Exercise aim » Leave out the pictures and print the records below exactly.

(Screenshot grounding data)
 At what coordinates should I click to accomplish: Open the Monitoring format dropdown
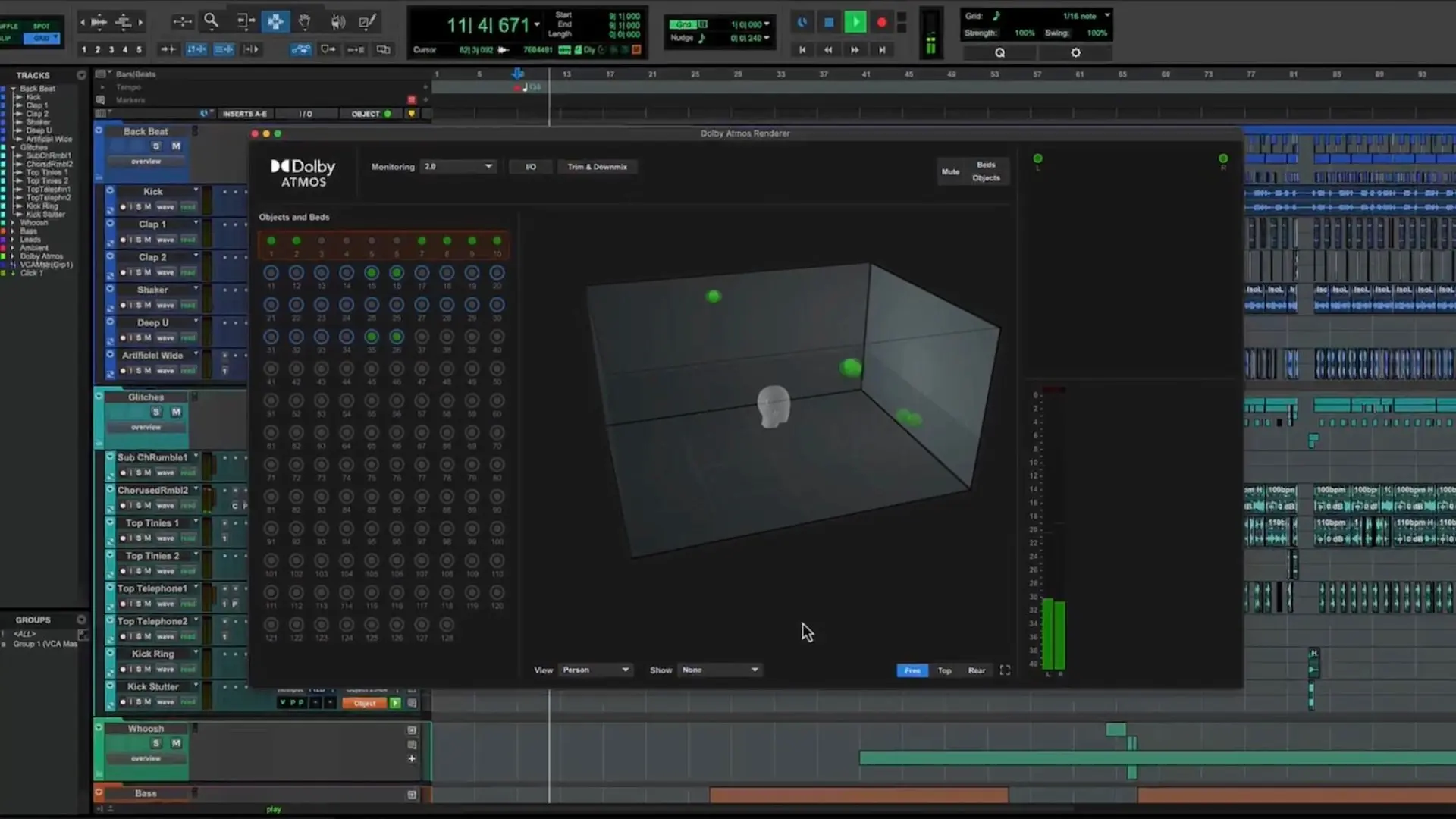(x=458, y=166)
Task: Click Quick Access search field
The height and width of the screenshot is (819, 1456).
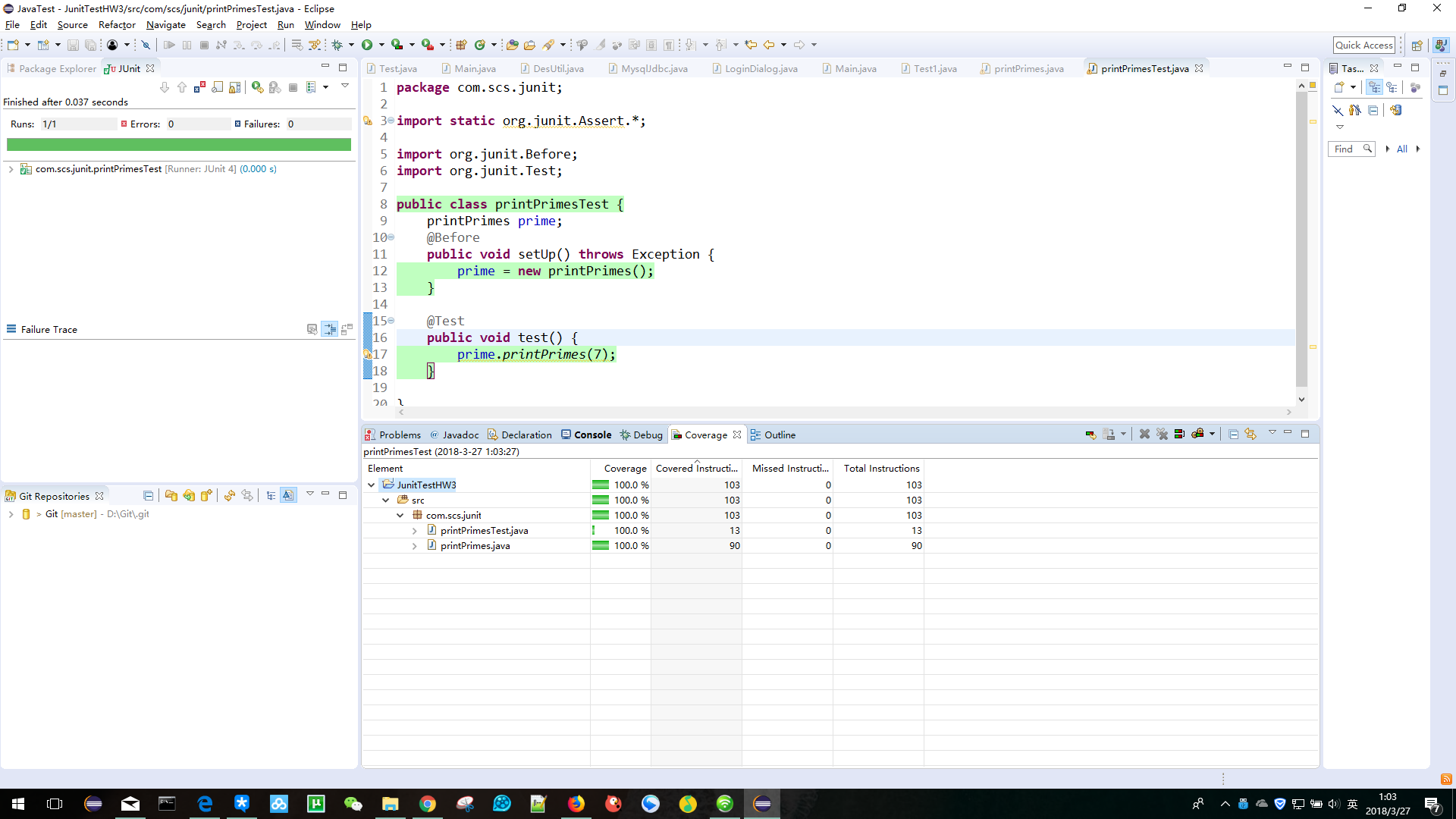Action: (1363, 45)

Output for this task »
 At what coordinates should I click to accomplish: Open the Monitoring format dropdown
(x=458, y=166)
Task: Click Quick Access search field
The height and width of the screenshot is (819, 1456).
Action: (1363, 45)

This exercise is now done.